= MATERIAL FOR THIS TASK =
►

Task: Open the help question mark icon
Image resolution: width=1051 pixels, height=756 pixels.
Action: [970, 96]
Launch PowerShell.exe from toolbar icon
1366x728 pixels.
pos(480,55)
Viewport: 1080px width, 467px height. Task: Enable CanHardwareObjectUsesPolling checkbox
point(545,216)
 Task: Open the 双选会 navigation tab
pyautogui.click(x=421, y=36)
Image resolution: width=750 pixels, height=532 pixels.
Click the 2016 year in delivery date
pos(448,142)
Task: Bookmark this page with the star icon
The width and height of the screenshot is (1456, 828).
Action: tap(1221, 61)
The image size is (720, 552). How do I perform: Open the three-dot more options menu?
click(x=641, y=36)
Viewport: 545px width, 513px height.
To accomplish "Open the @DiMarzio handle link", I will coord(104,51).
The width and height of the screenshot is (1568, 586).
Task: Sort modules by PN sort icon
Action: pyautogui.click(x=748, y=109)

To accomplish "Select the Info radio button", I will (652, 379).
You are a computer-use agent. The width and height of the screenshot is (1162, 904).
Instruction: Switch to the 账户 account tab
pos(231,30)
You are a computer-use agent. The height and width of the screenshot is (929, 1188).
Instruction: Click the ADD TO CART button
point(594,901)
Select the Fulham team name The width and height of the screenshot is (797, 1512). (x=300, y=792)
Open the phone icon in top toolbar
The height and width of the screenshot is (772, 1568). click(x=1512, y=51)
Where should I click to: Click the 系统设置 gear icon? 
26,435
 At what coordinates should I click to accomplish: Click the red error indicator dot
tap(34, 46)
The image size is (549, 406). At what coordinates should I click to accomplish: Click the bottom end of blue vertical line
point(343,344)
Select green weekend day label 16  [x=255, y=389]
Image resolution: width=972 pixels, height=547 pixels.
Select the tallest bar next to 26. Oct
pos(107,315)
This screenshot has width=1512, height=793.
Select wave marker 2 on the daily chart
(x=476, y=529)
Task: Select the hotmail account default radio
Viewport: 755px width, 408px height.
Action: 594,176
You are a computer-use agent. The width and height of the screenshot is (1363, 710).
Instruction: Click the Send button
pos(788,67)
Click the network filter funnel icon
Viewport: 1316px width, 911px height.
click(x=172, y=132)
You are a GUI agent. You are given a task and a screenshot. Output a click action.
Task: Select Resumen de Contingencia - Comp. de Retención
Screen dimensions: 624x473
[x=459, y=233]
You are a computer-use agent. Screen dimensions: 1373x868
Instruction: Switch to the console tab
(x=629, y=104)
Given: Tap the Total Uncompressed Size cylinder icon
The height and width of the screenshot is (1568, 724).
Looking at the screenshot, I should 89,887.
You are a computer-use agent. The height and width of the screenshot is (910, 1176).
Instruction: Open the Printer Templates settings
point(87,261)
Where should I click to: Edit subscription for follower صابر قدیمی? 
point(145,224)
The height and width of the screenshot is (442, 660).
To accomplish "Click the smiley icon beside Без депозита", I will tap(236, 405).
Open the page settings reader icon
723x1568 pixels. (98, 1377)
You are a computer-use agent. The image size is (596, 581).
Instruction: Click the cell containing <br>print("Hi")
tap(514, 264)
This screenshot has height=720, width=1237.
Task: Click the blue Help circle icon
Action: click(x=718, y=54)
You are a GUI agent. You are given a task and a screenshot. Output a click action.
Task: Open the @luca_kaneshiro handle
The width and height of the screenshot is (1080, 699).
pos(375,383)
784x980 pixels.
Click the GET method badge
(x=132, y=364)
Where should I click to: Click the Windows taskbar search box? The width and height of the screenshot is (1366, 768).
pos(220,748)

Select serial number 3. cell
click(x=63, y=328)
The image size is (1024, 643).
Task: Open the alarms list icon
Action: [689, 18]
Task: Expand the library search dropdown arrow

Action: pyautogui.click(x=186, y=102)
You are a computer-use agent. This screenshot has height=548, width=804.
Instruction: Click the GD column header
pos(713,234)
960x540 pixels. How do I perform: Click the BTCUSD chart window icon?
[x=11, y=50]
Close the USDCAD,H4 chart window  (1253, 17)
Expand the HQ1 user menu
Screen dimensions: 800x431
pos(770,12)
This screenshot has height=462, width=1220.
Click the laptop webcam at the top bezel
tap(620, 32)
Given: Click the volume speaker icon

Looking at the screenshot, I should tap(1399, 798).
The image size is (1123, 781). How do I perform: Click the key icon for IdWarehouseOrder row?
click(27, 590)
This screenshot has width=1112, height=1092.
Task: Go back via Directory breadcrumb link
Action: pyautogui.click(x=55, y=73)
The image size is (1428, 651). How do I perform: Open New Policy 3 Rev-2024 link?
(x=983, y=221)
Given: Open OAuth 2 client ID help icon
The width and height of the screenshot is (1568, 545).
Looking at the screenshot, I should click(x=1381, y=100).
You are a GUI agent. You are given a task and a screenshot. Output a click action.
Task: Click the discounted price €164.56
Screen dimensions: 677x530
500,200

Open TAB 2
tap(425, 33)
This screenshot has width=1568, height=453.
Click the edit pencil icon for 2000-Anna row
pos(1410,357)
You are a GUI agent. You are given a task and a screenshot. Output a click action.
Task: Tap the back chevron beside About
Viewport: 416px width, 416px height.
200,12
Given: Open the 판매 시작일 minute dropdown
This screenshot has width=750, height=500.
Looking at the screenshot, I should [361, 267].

◄

Please transcribe the records in full, keeping every word as it is.

= WRITTEN SOLUTION =
Task: Open the help question mark icon
Image resolution: width=1051 pixels, height=756 pixels.
Action: [970, 96]
Launch PowerShell.exe from toolbar icon
1366x728 pixels.
pos(480,55)
Viewport: 1080px width, 467px height. Task: Enable CanHardwareObjectUsesPolling checkbox
point(545,216)
 Task: Open the 双选会 navigation tab
pyautogui.click(x=421, y=36)
Image resolution: width=750 pixels, height=532 pixels.
Click the 2016 year in delivery date
pos(448,142)
Task: Bookmark this page with the star icon
The width and height of the screenshot is (1456, 828).
Action: tap(1221, 61)
The image size is (720, 552). How do I perform: Open the three-dot more options menu?
click(x=641, y=36)
Viewport: 545px width, 513px height.
To accomplish "Open the @DiMarzio handle link", I will coord(104,51).
The width and height of the screenshot is (1568, 586).
Task: Sort modules by PN sort icon
Action: pyautogui.click(x=748, y=109)

To accomplish "Select the Info radio button", I will (652, 379).
You are a computer-use agent. The width and height of the screenshot is (1162, 904).
Instruction: Switch to the 账户 account tab
pos(231,30)
You are a computer-use agent. The height and width of the screenshot is (929, 1188).
Instruction: Click the ADD TO CART button
point(594,901)
Select the Fulham team name The width and height of the screenshot is (797, 1512). (x=300, y=792)
Open the phone icon in top toolbar
The height and width of the screenshot is (772, 1568). click(x=1512, y=51)
Where should I click to: Click the 系统设置 gear icon? 
26,435
 At what coordinates should I click to accomplish: Click the red error indicator dot
tap(34, 46)
The image size is (549, 406). At what coordinates should I click to accomplish: Click the bottom end of blue vertical line
point(343,344)
Select green weekend day label 16  [x=255, y=389]
Image resolution: width=972 pixels, height=547 pixels.
Select the tallest bar next to 26. Oct
pos(107,315)
This screenshot has width=1512, height=793.
Select wave marker 2 on the daily chart
(x=476, y=529)
Task: Select the hotmail account default radio
Viewport: 755px width, 408px height.
Action: 594,176
You are a computer-use agent. The width and height of the screenshot is (1363, 710).
Instruction: Click the Send button
pos(788,67)
Click the network filter funnel icon
Viewport: 1316px width, 911px height.
click(x=172, y=132)
You are a GUI agent. You are given a task and a screenshot. Output a click action.
Task: Select Resumen de Contingencia - Comp. de Retención
Screen dimensions: 624x473
[x=459, y=233]
You are a computer-use agent. Screen dimensions: 1373x868
Instruction: Switch to the console tab
(x=629, y=104)
Given: Tap the Total Uncompressed Size cylinder icon
The height and width of the screenshot is (1568, 724).
Looking at the screenshot, I should 89,887.
You are a computer-use agent. The height and width of the screenshot is (910, 1176).
Instruction: Open the Printer Templates settings
point(87,261)
Where should I click to: Edit subscription for follower صابر قدیمی? 
point(145,224)
The height and width of the screenshot is (442, 660).
To accomplish "Click the smiley icon beside Без депозита", I will tap(236, 405).
Open the page settings reader icon
723x1568 pixels. (98, 1377)
You are a computer-use agent. The image size is (596, 581).
Instruction: Click the cell containing <br>print("Hi")
tap(514, 264)
This screenshot has height=720, width=1237.
Task: Click the blue Help circle icon
Action: click(x=718, y=54)
You are a GUI agent. You are given a task and a screenshot. Output a click action.
Task: Open the @luca_kaneshiro handle
The width and height of the screenshot is (1080, 699).
pos(375,383)
784x980 pixels.
Click the GET method badge
(x=132, y=364)
Where should I click to: Click the Windows taskbar search box? The width and height of the screenshot is (1366, 768).
pos(220,748)

Select serial number 3. cell
click(x=63, y=328)
The image size is (1024, 643).
Task: Open the alarms list icon
Action: [689, 18]
Task: Expand the library search dropdown arrow

Action: pyautogui.click(x=186, y=102)
You are a computer-use agent. This screenshot has height=548, width=804.
Instruction: Click the GD column header
pos(713,234)
960x540 pixels. How do I perform: Click the BTCUSD chart window icon?
[x=11, y=50]
Close the USDCAD,H4 chart window  (1253, 17)
Expand the HQ1 user menu
Screen dimensions: 800x431
pos(770,12)
This screenshot has height=462, width=1220.
Click the laptop webcam at the top bezel
tap(620, 32)
Given: Click the volume speaker icon

Looking at the screenshot, I should tap(1399, 798).
The image size is (1123, 781). How do I perform: Click the key icon for IdWarehouseOrder row?
click(27, 590)
This screenshot has width=1112, height=1092.
Task: Go back via Directory breadcrumb link
Action: pyautogui.click(x=55, y=73)
The image size is (1428, 651). How do I perform: Open New Policy 3 Rev-2024 link?
(x=983, y=221)
Given: Open OAuth 2 client ID help icon
The width and height of the screenshot is (1568, 545).
Looking at the screenshot, I should click(x=1381, y=100).
You are a GUI agent. You are given a task and a screenshot. Output a click action.
Task: Click the discounted price €164.56
Screen dimensions: 677x530
500,200

Open TAB 2
tap(425, 33)
This screenshot has width=1568, height=453.
Click the edit pencil icon for 2000-Anna row
pos(1410,357)
You are a GUI agent. You are given a task and a screenshot. Output a click action.
Task: Tap the back chevron beside About
Viewport: 416px width, 416px height.
200,12
Given: Open the 판매 시작일 minute dropdown
This screenshot has width=750, height=500.
Looking at the screenshot, I should [361, 267].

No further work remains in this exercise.